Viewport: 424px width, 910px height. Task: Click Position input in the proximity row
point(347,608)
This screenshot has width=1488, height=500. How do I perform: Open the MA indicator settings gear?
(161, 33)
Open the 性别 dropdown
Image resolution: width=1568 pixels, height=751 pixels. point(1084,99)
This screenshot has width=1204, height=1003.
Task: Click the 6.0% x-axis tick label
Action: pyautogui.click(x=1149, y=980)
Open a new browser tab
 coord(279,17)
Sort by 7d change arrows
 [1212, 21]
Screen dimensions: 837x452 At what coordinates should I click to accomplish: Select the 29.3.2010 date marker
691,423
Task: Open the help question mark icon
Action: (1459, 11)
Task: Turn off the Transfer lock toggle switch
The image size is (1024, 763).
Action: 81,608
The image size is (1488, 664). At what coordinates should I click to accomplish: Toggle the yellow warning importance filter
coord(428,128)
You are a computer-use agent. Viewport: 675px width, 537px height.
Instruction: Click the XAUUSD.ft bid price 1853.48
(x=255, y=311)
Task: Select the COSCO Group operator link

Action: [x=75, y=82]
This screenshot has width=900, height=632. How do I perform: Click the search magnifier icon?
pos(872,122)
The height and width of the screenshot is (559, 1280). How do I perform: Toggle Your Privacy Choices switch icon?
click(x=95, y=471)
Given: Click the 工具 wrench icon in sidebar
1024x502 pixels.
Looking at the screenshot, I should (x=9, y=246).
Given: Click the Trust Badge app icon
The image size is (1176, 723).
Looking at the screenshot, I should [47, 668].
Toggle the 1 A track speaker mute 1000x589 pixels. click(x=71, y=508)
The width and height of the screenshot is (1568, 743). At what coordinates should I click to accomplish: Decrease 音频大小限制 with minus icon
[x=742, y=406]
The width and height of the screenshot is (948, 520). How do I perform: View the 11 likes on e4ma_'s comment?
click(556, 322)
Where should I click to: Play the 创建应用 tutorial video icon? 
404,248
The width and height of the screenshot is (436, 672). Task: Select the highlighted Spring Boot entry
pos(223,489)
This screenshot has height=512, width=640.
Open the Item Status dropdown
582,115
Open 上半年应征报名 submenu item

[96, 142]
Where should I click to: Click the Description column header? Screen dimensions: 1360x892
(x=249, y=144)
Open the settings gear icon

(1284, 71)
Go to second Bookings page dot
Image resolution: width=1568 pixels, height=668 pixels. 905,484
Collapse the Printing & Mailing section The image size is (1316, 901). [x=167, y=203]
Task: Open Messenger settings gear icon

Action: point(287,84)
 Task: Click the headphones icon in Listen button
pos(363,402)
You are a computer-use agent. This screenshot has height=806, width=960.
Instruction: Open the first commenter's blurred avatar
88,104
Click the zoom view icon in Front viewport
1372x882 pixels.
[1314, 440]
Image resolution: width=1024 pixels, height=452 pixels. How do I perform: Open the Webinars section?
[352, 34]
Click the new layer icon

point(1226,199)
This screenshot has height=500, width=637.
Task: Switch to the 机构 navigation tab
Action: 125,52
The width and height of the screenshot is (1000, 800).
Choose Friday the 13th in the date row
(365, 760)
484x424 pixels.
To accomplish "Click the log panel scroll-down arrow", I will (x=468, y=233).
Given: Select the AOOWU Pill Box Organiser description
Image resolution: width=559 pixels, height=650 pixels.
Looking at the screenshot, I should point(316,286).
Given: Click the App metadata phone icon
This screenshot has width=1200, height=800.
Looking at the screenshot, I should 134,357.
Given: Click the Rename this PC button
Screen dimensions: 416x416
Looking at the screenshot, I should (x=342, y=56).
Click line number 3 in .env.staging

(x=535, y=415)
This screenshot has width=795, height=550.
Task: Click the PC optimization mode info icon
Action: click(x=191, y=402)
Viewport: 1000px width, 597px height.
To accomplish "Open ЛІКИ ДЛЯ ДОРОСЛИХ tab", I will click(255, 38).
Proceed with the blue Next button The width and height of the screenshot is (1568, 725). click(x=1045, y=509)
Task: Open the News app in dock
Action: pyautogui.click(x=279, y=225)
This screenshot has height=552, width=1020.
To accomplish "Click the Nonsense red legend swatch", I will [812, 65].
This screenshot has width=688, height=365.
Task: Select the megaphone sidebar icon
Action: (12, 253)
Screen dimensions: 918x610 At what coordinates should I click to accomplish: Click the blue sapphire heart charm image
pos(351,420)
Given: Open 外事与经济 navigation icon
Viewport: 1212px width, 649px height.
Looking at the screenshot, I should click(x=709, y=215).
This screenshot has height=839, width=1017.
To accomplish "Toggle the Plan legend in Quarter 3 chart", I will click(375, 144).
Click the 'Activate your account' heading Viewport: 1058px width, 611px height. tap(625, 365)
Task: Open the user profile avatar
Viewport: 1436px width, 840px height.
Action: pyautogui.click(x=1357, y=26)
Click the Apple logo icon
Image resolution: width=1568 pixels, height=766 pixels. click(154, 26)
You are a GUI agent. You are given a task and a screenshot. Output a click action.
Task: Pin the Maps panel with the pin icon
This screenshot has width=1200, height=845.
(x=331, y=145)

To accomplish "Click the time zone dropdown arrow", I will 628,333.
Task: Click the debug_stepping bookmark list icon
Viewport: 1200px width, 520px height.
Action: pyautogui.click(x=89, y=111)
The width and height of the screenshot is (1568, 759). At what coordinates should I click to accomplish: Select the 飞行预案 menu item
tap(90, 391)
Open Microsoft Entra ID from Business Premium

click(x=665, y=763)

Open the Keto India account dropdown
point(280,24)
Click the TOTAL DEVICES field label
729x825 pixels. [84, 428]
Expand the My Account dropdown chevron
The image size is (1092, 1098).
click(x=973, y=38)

> _Exercise details_
Your task is to retype all the records above with nothing left out.

> _Solution for this task_
Viewport: 424px width, 910px height. Task: Click Position input in the proximity row
point(347,608)
This screenshot has width=1488, height=500. How do I perform: Open the MA indicator settings gear?
(161, 33)
Open the 性别 dropdown
Image resolution: width=1568 pixels, height=751 pixels. point(1084,99)
This screenshot has width=1204, height=1003.
Task: Click the 6.0% x-axis tick label
Action: pyautogui.click(x=1149, y=980)
Open a new browser tab
 coord(279,17)
Sort by 7d change arrows
 [1212, 21]
Screen dimensions: 837x452 At what coordinates should I click to accomplish: Select the 29.3.2010 date marker
691,423
Task: Open the help question mark icon
Action: (1459, 11)
Task: Turn off the Transfer lock toggle switch
The image size is (1024, 763).
Action: 81,608
The image size is (1488, 664). At what coordinates should I click to accomplish: Toggle the yellow warning importance filter
coord(428,128)
You are a computer-use agent. Viewport: 675px width, 537px height.
Instruction: Click the XAUUSD.ft bid price 1853.48
(x=255, y=311)
Task: Select the COSCO Group operator link

Action: [x=75, y=82]
This screenshot has width=900, height=632. How do I perform: Click the search magnifier icon?
pos(872,122)
The height and width of the screenshot is (559, 1280). How do I perform: Toggle Your Privacy Choices switch icon?
click(x=95, y=471)
Given: Click the 工具 wrench icon in sidebar
1024x502 pixels.
Looking at the screenshot, I should (x=9, y=246).
Given: Click the Trust Badge app icon
The image size is (1176, 723).
Looking at the screenshot, I should [47, 668].
Toggle the 1 A track speaker mute 1000x589 pixels. click(x=71, y=508)
The width and height of the screenshot is (1568, 743). At what coordinates should I click to accomplish: Decrease 音频大小限制 with minus icon
[x=742, y=406]
The width and height of the screenshot is (948, 520). How do I perform: View the 11 likes on e4ma_'s comment?
click(556, 322)
Where should I click to: Play the 创建应用 tutorial video icon? 
404,248
The width and height of the screenshot is (436, 672). Task: Select the highlighted Spring Boot entry
pos(223,489)
This screenshot has height=512, width=640.
Open the Item Status dropdown
582,115
Open 上半年应征报名 submenu item

[96, 142]
Where should I click to: Click the Description column header? Screen dimensions: 1360x892
(x=249, y=144)
Open the settings gear icon

(1284, 71)
Go to second Bookings page dot
Image resolution: width=1568 pixels, height=668 pixels. 905,484
Collapse the Printing & Mailing section The image size is (1316, 901). [x=167, y=203]
Task: Open Messenger settings gear icon

Action: point(287,84)
 Task: Click the headphones icon in Listen button
pos(363,402)
You are a computer-use agent. This screenshot has height=806, width=960.
Instruction: Open the first commenter's blurred avatar
88,104
Click the zoom view icon in Front viewport
1372x882 pixels.
[1314, 440]
Image resolution: width=1024 pixels, height=452 pixels. How do I perform: Open the Webinars section?
[352, 34]
Click the new layer icon

point(1226,199)
This screenshot has height=500, width=637.
Task: Switch to the 机构 navigation tab
Action: 125,52
The width and height of the screenshot is (1000, 800).
Choose Friday the 13th in the date row
(365, 760)
484x424 pixels.
To accomplish "Click the log panel scroll-down arrow", I will (x=468, y=233).
Given: Select the AOOWU Pill Box Organiser description
Image resolution: width=559 pixels, height=650 pixels.
Looking at the screenshot, I should point(316,286).
Given: Click the App metadata phone icon
This screenshot has width=1200, height=800.
Looking at the screenshot, I should 134,357.
Given: Click the Rename this PC button
Screen dimensions: 416x416
Looking at the screenshot, I should (x=342, y=56).
Click line number 3 in .env.staging

(x=535, y=415)
This screenshot has width=795, height=550.
Task: Click the PC optimization mode info icon
Action: click(x=191, y=402)
Viewport: 1000px width, 597px height.
To accomplish "Open ЛІКИ ДЛЯ ДОРОСЛИХ tab", I will click(255, 38).
Proceed with the blue Next button The width and height of the screenshot is (1568, 725). click(x=1045, y=509)
Task: Open the News app in dock
Action: pyautogui.click(x=279, y=225)
This screenshot has height=552, width=1020.
To accomplish "Click the Nonsense red legend swatch", I will [812, 65].
This screenshot has width=688, height=365.
Task: Select the megaphone sidebar icon
Action: (12, 253)
Screen dimensions: 918x610 At what coordinates should I click to accomplish: Click the blue sapphire heart charm image
pos(351,420)
Given: Open 外事与经济 navigation icon
Viewport: 1212px width, 649px height.
Looking at the screenshot, I should click(x=709, y=215).
This screenshot has height=839, width=1017.
To accomplish "Toggle the Plan legend in Quarter 3 chart", I will click(375, 144).
Click the 'Activate your account' heading Viewport: 1058px width, 611px height. tap(625, 365)
Task: Open the user profile avatar
Viewport: 1436px width, 840px height.
Action: pyautogui.click(x=1357, y=26)
Click the Apple logo icon
Image resolution: width=1568 pixels, height=766 pixels. click(154, 26)
You are a GUI agent. You are given a task and a screenshot. Output a click action.
Task: Pin the Maps panel with the pin icon
This screenshot has width=1200, height=845.
(x=331, y=145)

To accomplish "Click the time zone dropdown arrow", I will 628,333.
Task: Click the debug_stepping bookmark list icon
Viewport: 1200px width, 520px height.
Action: pyautogui.click(x=89, y=111)
The width and height of the screenshot is (1568, 759). At what coordinates should I click to accomplish: Select the 飞行预案 menu item
tap(90, 391)
Open Microsoft Entra ID from Business Premium

click(x=665, y=763)

Open the Keto India account dropdown
point(280,24)
Click the TOTAL DEVICES field label
729x825 pixels. [84, 428]
Expand the My Account dropdown chevron
The image size is (1092, 1098).
click(x=973, y=38)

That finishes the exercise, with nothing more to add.